First of all, my field is life sciences - molecular biology/biotechnology/oncology/pharmacology etc. (there are many names attributable to my work)

Regarding the advisor reputation vs. publications - the advisor I speak of has had success in the past (several Nature papers) and he is famous in his field…but his broad reputation is questionable. When I think of fame, I think of Feng Zhang at Harvard/MIT, who publishes many dozens of Nature/Science/Cell (the big 3) publications every year.

And to be clear, I am thinking of specific departments. I just did not want to be specific. And yes, other universities than Ivy League are equally as important to me…mainly Stanford, MIT, and the UCs. Though I must admit that “stamp of approval” is important to me, a good publication record and a good supervisor are also key…and I have looked into many departments because their names appear in the articles I read. In any case, the Broad Institute of Harvard/MIT (as well as several specific departments) and other departments as schools like UPenn and Stanford ARE the best in the field…I do not think of it as an athletic conference. The location and time to degree are not major factors, but they are factors.
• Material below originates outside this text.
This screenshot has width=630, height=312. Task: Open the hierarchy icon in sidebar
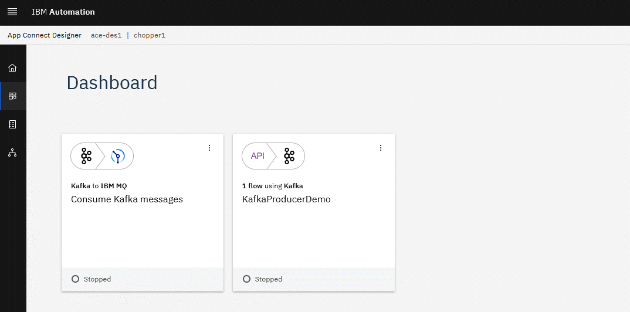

I have very broad interests in the topics I mentioned before. The most important factor for me is the reach of my research. That is to say, I do not want to be stuck in a niche, researching just how Protein X works. I want to do something has implications in many different areas. I have that at McGill. I do not know what I will have elsewhere.
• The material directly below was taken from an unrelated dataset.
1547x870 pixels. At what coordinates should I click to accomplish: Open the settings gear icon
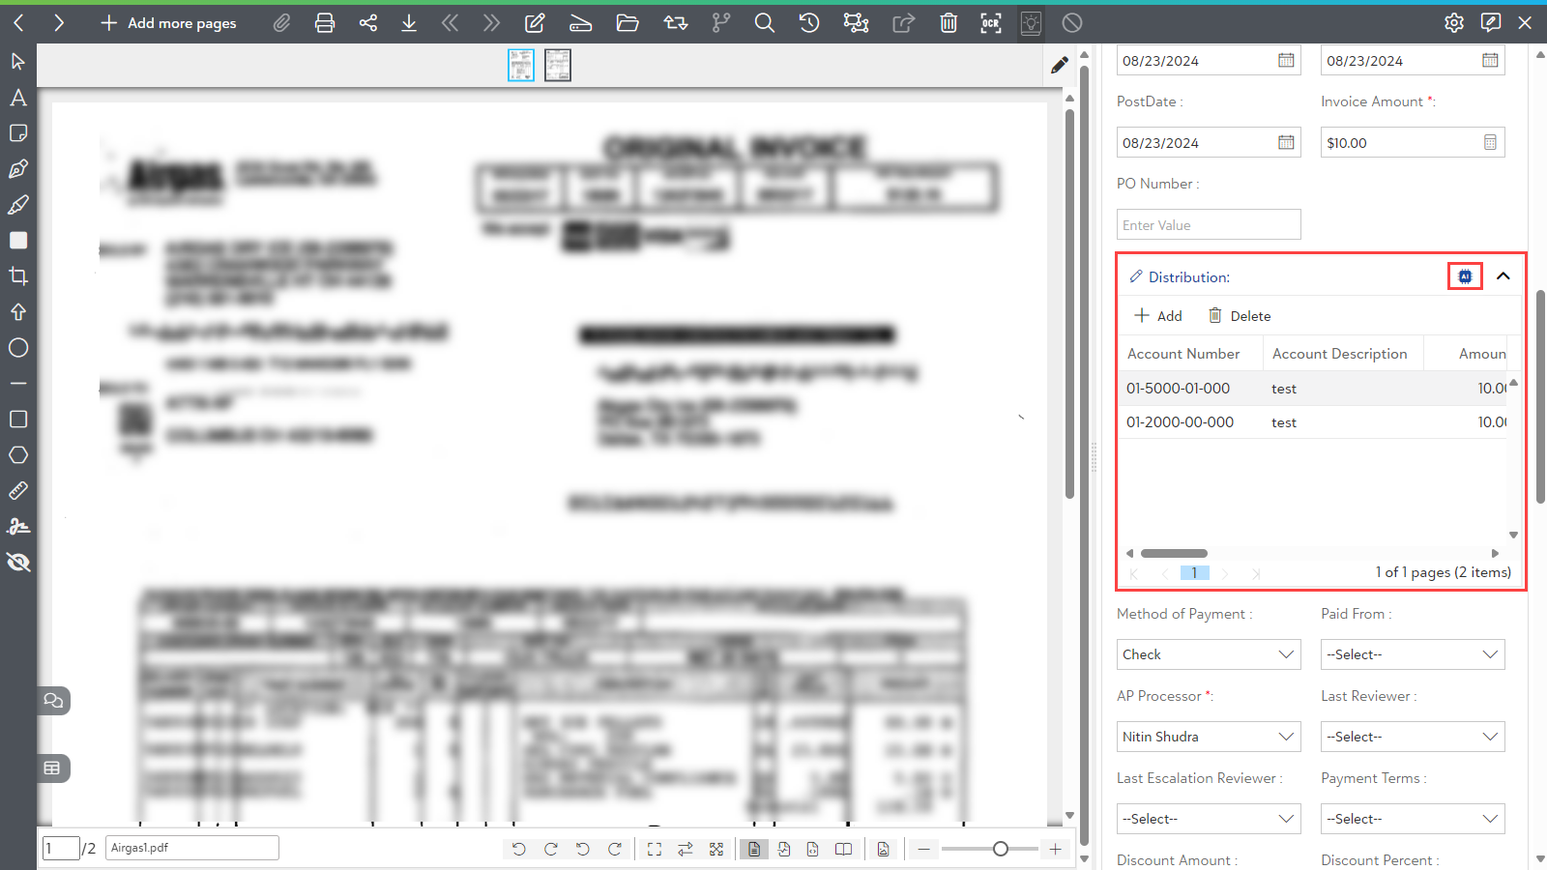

Nothing wrong with a year of additional research experience. But just know that for Harvard and their ilk, you need to ace the GRE. For bioscience-related field, that means 165+ on the Quant portion (which is only 90%, and not much lower for the V.
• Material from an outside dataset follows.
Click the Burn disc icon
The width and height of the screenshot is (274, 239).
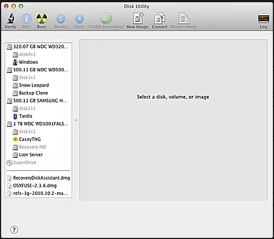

Regarding the advisor reputation vs. publications - the advisor I speak of has had success in the past (several Nature papers) and he is famous in his field…but his broad reputation is questionable. When I think of fame, I think of Feng Zhang at Harvard/MIT, who publishes many dozens of Nature/Science/Cell (the big 3) publications every year.

It took me a while to figure out what you meant. Your advisor doesn’t need to have broad recognition across many fields, unless you think you might want to do interdisciplinary work or switch fields or something. He or she just needs to be reputable within his field. Of course more famous can be better, as long as the advisor is famous for the right things. But that’s not the most important part. Also important is whether you can form a working relationship with the person and whether they are willing and able to shepherd you towards the publications and other work you need to do to get your own job.

Seems like prestige does matter - http://advances.sciencemag.org/content/1/1/e1400005

Yes, prestige matters a whole lot in academia.

But again, that’s prestige within field. Note that the first figure includes Stanford, Carnegie Mellon, Berkeley, and Washington alongside Ivy departments for reputation in computer science. And the supplemental materials also indicate that UIUC, UCLA, UT-Austin, Wisconsin, NYU, Toronto and Rochester do well in the prestige/reputation department for computer science.